Impactada pela crise que assola a siderurgia e provoca a estagnação da mineração no país, o parque produtivo de Ipatinga, no Vale do Aço, majoritariamente formado por fabricantes de bens de capital voltados para atender aqueles setores, vem procurando se qualificar para atender a indústria naval e de óleo e gás como alternativa para reverter o quadro negativo dos últimos anos.

“Isso impactou seriamente as empresas locais. Todas estão em situação muito difícil. Houve redução dos quadros de funcionários, em alguns casos, de praticamente 50%, e a demanda também está baixa. Por isso, muitas indústrias estão se qualificando para atender os setores naval e de óleo e gás”, afirmou o vice-presidente da Regional Vale do Aço da Federação das Indústrias do Estado de Gerais (Fiemg), Flaviano Gaggiato.

A própria situação da Usinas Siderúrgicas de Gerais (Usiminas), instalada no município, é emblemática para os fornecedores locais. Nos últimos anos a empresa passou por uma série de dificuldades financeiras e por um longo processo de reestruturação administrativa desde a entrada do grupo argentino Ternium em seu bloco de controle, no início de 2012.

A empresa saiu de um prejuízo de R$ 598 milhões em 2012 para um lucro líqüido de R$ 17 milhões no ano passado. Além disso, as vendas de aço da siderúrgica no mercado interno alcançaram 5,4 milhões de toneladas, maior volume dos últimos cinco anos. Apesar disso, Gaggiato não acredita em recuperação do mercado siderúrgico nacional como um todo no curto prazo.

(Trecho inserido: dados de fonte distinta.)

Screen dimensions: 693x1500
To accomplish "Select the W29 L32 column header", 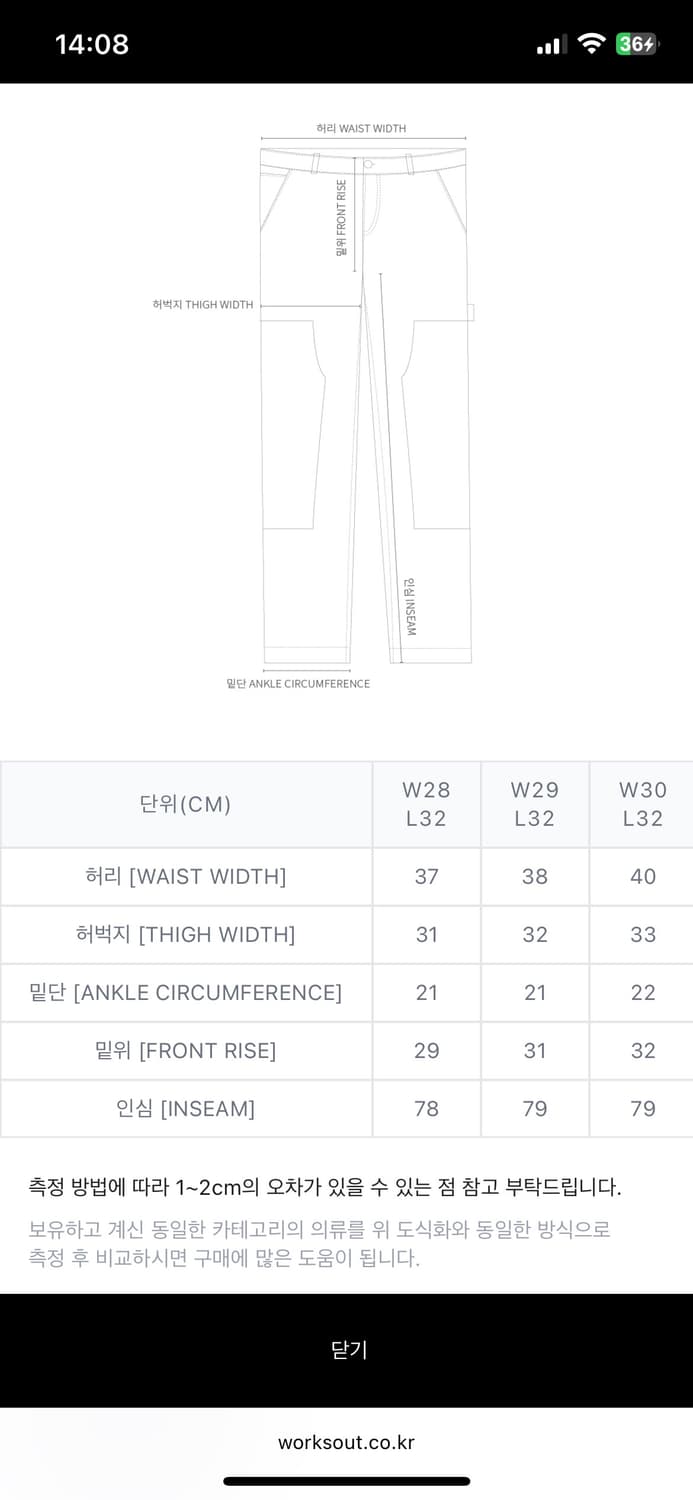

Frente a essa situação do setor siderúrgico, que enfrenta grandes dificuldades em função da concorrência estrangeira, em especial da China, e dos investimentos da mineração nacional praticamente travados, o representante da indústria local explicou que atender à demanda da indústria de óleo e gás, principalmente, se tornou opção porque o grau de exigência é maior, mas a remuneração também.

Segundo Gaggiato, em relação à indústria naval, algumas empresas locais já fabricam navios e acessórios navais. No caso dos navios, os blocos são montados separadamente e transportados até cidades litorâneas. Entre os clientes estão a Petrobras e vários estaleiros. No entanto, neste sentido a questão logística se torna grande problema.

Por isso, Gaggiato comemorou o anúncio de que a presidente Dilma Rousseff vai assinar, na próxima segunda-feira, a ordem de serviço para as obras de duplicação da BR-381 de Belo Horizonte até Governador Valadares. O vice-presidente da regional Vale do Aço da Fiemg explicou que a indústria local tem condições de atender à demanda criada pela duplicação da BR.

Para ele, o setor de construção civil e pesada local pode se beneficiar com as obras. “O foco para a indústria regional não é só trabalhar na obra, mas fazer a obra, que é muito importante para o escoamento da produção local”, disse. “A logística é complicada para o transporte de equipamentos da indústria naval e a duplicação da BR-381 é muito importante para nós”, acrescentou.